Said that full disclosure may not be that ethical in certain circumstances (remember Gobbles' apache-scalp?), I do neither truly believe in what is named “responsible” disclosure. Being “responsible” implies withstanding ethics that, in turn, implies naming things as “right” or “wrong”. Instead my own experience points me to think in term of what simply “works” rather than limiting choices – such as disclosing a bug – on the basis of a dualistic paradigm.

I never really understood the term “ethics”, especially if applied to the real-(security)world. We live in the dark ages of the Internet of Things where we are observing the rise of “ethical white knights”, which are building their fame and glory stealing someone else code or shitting on enemies (of the Internet, of course). While these useless characters only exist because of the “evil” the are trying to banish – and, hopefully, they will get of out scene now that the evil has been heavily hacked – what really makes me suffer is the term “ethical hacking”.

Ethical hacking’s deliverables are often intended as weapons to fuck up or deceive someone: technology or services providers, colleagues, managers and sometimes even customers. And let me say that out there most of the security firms and related professionals blindly accept this perverse “game”, even if they are claiming to be "ethical" or "white-something" - after all, business is business.

Back to the vulnerability disclosure debate, I’m not in the right position to properly identify a model that works, but let me say that it sounds like a NP-complete problem to be solved, and I think I’m not wrong when I’m saying that it can be compared to other well-know issues afflicting mankind.

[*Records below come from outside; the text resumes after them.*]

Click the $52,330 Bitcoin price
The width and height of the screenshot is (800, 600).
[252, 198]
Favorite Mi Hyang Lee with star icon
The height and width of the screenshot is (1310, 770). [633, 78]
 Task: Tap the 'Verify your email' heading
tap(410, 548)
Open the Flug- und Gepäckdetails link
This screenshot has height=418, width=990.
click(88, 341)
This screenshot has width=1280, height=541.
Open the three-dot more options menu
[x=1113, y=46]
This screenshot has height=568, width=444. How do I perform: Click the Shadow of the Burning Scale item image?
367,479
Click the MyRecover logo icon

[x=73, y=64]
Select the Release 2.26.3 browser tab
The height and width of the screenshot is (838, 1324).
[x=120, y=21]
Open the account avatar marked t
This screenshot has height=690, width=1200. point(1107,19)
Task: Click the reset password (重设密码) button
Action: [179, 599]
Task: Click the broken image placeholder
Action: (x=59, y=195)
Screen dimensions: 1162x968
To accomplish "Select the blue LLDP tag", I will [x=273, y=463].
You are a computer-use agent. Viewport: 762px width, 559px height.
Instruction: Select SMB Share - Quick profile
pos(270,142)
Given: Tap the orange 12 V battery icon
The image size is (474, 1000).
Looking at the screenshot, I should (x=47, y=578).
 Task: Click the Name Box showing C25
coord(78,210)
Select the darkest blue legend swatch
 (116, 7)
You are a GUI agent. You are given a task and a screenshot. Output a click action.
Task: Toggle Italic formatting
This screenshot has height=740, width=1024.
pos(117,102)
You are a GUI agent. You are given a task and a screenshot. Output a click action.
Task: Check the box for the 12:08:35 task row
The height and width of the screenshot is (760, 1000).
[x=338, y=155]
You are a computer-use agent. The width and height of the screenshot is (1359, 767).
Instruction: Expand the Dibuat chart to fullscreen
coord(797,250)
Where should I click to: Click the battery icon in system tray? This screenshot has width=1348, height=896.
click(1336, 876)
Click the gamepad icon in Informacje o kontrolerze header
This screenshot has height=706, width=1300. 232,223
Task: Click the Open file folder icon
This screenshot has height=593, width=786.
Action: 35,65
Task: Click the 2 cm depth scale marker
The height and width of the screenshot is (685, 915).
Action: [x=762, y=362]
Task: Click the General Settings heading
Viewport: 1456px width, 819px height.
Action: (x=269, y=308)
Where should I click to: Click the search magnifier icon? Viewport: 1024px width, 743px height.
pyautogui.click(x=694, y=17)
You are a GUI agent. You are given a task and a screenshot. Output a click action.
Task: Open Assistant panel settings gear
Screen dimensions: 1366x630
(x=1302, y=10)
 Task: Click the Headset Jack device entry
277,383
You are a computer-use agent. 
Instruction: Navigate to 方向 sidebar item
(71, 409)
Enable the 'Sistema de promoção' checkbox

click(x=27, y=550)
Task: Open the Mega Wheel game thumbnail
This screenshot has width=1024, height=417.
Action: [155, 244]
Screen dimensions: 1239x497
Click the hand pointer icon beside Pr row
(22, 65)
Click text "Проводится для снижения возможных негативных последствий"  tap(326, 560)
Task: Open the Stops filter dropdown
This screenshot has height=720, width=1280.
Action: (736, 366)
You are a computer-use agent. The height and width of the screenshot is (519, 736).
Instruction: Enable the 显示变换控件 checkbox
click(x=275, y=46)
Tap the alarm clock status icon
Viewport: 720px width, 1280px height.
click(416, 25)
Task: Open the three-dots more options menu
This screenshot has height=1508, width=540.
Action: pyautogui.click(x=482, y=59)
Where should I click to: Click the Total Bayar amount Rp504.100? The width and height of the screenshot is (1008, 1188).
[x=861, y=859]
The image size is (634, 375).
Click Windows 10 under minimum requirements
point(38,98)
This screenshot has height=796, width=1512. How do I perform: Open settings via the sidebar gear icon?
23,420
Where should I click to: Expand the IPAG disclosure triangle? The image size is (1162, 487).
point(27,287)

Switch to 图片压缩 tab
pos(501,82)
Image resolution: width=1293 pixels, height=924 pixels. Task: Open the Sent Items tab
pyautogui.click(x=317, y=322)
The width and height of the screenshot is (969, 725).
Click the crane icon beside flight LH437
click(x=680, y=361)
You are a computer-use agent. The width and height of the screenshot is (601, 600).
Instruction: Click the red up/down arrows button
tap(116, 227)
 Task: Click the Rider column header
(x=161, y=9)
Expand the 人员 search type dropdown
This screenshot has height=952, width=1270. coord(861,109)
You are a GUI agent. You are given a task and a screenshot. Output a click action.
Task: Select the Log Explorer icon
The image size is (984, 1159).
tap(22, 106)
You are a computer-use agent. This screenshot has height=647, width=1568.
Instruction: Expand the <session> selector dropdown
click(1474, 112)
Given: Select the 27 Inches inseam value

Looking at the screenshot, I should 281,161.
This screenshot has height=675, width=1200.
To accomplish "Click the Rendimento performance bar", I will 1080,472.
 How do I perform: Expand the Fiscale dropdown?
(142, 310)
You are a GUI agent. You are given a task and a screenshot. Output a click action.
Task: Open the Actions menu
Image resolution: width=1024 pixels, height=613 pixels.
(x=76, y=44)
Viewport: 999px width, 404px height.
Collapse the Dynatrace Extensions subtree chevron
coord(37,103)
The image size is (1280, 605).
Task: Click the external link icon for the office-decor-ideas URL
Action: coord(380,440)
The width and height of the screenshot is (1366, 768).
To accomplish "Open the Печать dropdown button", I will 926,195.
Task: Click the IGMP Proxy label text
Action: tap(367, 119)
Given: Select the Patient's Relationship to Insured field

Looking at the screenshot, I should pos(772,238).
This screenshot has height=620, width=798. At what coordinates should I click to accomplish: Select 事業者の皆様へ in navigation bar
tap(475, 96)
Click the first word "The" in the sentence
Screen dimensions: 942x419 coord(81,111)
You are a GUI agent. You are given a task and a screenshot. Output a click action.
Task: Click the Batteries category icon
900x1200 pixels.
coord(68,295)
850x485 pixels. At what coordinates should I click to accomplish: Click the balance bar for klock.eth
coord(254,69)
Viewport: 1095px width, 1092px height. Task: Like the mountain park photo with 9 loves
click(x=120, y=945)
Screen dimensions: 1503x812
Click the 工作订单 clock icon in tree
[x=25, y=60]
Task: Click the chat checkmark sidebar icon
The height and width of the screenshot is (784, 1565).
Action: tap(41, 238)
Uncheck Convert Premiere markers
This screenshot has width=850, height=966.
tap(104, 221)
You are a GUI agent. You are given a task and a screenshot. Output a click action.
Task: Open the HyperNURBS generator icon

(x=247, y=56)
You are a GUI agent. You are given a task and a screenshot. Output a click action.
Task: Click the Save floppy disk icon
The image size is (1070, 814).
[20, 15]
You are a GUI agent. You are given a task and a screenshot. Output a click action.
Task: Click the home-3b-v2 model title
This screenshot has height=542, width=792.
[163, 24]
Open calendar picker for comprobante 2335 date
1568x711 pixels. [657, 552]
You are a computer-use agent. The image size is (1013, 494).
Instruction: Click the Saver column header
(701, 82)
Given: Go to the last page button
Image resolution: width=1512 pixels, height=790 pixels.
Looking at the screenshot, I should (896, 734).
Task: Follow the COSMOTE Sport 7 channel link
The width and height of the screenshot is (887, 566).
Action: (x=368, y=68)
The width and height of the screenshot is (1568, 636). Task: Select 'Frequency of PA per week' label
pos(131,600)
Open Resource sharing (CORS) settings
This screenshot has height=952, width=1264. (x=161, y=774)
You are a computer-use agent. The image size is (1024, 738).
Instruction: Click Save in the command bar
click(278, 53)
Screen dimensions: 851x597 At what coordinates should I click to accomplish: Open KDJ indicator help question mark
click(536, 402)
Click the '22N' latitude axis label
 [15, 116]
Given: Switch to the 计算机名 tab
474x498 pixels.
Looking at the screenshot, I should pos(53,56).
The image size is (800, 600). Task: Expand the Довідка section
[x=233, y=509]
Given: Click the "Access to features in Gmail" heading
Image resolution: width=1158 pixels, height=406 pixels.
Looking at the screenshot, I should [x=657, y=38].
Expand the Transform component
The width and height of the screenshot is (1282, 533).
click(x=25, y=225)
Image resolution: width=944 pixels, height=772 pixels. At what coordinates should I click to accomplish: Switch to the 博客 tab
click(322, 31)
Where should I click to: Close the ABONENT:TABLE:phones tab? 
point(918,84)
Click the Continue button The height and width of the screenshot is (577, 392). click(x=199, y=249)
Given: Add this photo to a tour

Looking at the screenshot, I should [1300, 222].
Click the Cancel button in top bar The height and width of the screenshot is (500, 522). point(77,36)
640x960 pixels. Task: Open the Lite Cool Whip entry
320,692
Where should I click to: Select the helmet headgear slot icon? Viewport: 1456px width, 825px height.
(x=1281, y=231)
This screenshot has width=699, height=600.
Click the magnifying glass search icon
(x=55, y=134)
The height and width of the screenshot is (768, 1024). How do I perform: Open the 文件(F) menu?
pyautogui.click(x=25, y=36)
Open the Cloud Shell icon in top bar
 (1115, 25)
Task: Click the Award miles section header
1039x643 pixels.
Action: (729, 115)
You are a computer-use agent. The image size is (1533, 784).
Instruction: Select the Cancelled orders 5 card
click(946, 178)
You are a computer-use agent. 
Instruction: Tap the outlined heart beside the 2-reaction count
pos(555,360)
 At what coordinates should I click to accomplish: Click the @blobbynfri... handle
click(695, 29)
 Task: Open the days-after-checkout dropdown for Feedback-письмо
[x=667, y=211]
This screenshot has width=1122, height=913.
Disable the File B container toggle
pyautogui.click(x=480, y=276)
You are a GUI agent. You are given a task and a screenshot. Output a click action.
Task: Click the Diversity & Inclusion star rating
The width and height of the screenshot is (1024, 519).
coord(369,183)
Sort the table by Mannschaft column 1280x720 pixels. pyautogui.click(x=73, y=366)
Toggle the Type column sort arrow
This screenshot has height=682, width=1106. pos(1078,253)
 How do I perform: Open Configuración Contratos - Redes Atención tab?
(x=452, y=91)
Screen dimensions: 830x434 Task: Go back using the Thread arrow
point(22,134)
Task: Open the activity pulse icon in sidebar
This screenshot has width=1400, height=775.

So the whole topic could be shifted to a completely different level: we had, have and will always have insurmountable constraints, represented by subjects only interested in money, fame or power, that will always mark both the upper and lower bounds of "improvements" - name it, in example, a safer Internet via a robust vulnerability disclosure model. It's the same as the old plain physical world. It’s all the same, only the names will change.